Extract to read:
[Start of section]
Severing the connections between the hemispheres also occasions confabulation. In an appropriate experimental context, stimuli can be channeled just to the isolated right hemisphere, and it can respond solo (with a movement, rather than words, because this hemisphere is generally mute). When the split-brain subject is asked why she did what she did, the talky left hemisphere confabulates a motive rather than admit ignorance. This observation leads Hirstein to conjecture that the left orbitofrontal cortex by itself is insufficient to curtail confabulation. Bilateral function is somehow required.
Although Hirstein strives to account for confabulation with a single mechanism, the maze of clinical and anatomical data he reviews strongly suggests that at the neural level there are different derailments, depending on the type of brain injury. Confabulators, after all, remain rational in domains outside of the foci of their various syndromes, in contrast with more global breakdowns found in schizophrenia or dementia. Thus perceptual cross-checking may be domain-specific and not localizable in a single region, circuit or system in the brain, in which case the explanations of confabulation would vary accordingly.
The book concludes with a chapter on self-deception, which Hirstein says is analogous to confabulation. In many familiar ways we can divert our attention from the checks and censors that might interfere with our most cherished beliefs; in effect we're interfering with our own frontal functioning. And so we should, he says:
The truth is depressing. We are going to die, most likely after illness; all our friends will likewise die; we are tiny insignificant dots on a tiny planet. Perhaps with the advent of broad intelligence and foresight comes the need for confabulation and self-deception to keep depression and its consequent lethargy at bay. There needs to be a basic denial of our finitude and insignificance in the larger scene. It takes a certain amount of chutzpah just to get out of bed in the morning.
[End of section]
Data extracts:
[Start of section]
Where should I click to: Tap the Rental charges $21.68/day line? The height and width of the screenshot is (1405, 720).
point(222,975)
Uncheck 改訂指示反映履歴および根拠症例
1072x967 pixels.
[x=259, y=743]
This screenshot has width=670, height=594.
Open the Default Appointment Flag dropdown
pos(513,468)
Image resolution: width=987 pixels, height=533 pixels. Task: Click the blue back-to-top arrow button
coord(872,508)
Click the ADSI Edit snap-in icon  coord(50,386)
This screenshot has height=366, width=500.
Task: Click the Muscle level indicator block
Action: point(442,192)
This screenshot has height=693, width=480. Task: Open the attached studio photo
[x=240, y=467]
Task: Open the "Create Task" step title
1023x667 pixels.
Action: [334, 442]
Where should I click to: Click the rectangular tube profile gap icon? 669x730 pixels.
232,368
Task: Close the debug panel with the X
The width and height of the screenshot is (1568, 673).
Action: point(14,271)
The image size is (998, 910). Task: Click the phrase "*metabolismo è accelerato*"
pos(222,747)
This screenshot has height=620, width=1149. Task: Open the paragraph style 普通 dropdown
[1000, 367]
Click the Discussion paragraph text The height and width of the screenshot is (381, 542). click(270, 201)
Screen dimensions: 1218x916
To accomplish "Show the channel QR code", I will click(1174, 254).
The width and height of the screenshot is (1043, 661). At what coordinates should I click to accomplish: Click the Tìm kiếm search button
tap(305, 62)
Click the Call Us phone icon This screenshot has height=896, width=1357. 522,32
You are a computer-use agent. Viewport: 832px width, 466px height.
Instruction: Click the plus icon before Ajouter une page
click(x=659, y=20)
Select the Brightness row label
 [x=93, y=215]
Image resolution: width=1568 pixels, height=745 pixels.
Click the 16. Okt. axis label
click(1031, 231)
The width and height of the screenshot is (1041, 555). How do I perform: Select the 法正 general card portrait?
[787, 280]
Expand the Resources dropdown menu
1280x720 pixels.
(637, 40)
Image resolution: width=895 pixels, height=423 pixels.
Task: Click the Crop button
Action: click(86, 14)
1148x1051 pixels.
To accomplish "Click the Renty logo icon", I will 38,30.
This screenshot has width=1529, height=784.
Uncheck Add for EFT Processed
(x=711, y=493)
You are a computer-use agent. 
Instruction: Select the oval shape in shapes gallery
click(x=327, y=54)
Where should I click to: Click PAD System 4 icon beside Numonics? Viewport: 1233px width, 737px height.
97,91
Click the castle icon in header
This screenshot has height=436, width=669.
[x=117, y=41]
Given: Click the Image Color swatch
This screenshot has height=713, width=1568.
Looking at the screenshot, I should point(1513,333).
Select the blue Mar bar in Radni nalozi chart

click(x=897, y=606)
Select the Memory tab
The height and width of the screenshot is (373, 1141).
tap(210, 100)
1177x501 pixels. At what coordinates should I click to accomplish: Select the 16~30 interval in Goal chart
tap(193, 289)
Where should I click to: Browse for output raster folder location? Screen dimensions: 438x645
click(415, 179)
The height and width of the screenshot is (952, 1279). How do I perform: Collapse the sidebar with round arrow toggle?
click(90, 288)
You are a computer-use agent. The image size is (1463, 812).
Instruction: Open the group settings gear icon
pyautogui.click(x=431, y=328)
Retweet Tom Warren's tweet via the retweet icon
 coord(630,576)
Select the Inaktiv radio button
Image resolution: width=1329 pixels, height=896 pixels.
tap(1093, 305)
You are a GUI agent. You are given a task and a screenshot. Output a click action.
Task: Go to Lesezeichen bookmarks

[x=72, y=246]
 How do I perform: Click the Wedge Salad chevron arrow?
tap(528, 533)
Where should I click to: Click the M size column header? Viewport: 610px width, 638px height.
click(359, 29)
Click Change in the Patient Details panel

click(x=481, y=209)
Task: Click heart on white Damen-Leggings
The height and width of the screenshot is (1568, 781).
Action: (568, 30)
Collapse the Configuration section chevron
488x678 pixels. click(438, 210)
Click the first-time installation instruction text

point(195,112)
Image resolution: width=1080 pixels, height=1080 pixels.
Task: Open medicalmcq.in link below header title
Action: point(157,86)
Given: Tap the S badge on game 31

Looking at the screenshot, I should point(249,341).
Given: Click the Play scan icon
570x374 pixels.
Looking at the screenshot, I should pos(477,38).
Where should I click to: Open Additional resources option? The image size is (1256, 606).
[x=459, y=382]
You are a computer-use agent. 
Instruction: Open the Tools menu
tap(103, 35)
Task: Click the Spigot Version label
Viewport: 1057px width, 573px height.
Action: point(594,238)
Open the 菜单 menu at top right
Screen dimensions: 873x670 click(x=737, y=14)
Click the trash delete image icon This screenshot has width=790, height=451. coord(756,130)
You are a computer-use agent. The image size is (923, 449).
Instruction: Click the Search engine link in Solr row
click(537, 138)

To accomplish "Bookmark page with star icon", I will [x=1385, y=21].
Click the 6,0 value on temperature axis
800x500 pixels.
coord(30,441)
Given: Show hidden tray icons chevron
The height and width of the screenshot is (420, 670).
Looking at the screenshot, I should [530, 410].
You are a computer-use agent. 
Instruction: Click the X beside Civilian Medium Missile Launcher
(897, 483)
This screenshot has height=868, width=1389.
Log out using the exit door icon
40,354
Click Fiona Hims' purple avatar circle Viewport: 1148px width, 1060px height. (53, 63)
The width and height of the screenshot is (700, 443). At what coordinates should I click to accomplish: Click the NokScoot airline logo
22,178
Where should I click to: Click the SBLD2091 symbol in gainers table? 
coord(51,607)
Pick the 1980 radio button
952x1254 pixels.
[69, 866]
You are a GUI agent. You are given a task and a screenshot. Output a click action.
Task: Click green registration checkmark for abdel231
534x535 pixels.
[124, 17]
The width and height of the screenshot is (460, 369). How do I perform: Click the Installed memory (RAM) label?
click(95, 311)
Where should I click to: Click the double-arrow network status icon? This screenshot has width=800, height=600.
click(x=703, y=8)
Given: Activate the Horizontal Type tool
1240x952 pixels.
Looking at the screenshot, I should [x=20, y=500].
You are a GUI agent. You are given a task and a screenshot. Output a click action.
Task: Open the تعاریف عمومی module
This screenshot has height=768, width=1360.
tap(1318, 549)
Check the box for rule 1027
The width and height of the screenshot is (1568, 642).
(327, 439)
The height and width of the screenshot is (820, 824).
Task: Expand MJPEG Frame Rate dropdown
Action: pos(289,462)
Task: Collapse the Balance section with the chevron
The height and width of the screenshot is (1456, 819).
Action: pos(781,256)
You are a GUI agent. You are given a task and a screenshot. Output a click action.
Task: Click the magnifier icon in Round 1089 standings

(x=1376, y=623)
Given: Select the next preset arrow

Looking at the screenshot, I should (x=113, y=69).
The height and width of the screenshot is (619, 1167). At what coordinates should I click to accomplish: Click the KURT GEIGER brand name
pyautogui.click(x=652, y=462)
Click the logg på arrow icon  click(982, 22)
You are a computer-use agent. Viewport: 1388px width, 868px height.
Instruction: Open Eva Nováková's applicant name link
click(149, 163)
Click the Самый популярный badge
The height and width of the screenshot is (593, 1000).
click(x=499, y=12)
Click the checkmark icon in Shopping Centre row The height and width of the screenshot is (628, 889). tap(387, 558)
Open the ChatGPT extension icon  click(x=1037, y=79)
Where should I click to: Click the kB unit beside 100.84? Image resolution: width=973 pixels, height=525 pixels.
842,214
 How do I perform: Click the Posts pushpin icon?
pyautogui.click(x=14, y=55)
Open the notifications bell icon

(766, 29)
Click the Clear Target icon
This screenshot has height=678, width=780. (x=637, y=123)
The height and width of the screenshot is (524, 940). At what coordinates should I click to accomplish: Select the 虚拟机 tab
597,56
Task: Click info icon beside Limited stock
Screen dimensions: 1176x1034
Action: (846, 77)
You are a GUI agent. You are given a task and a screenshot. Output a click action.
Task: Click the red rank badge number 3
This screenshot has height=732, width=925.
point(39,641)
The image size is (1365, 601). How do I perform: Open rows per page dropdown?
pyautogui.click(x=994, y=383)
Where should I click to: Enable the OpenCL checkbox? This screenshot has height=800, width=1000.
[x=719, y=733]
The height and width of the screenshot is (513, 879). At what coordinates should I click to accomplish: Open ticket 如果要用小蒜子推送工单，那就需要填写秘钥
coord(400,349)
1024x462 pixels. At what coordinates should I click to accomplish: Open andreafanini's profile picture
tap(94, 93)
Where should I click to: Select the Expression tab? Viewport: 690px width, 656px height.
[End of section]
Task description:
Render this sentence from the text on confabulation in Spanish: "Severing the connections between the hemispheres also occasions confabulation."

Reply:
Cortar las conexiones entre los hemisferios también provoca confabulación.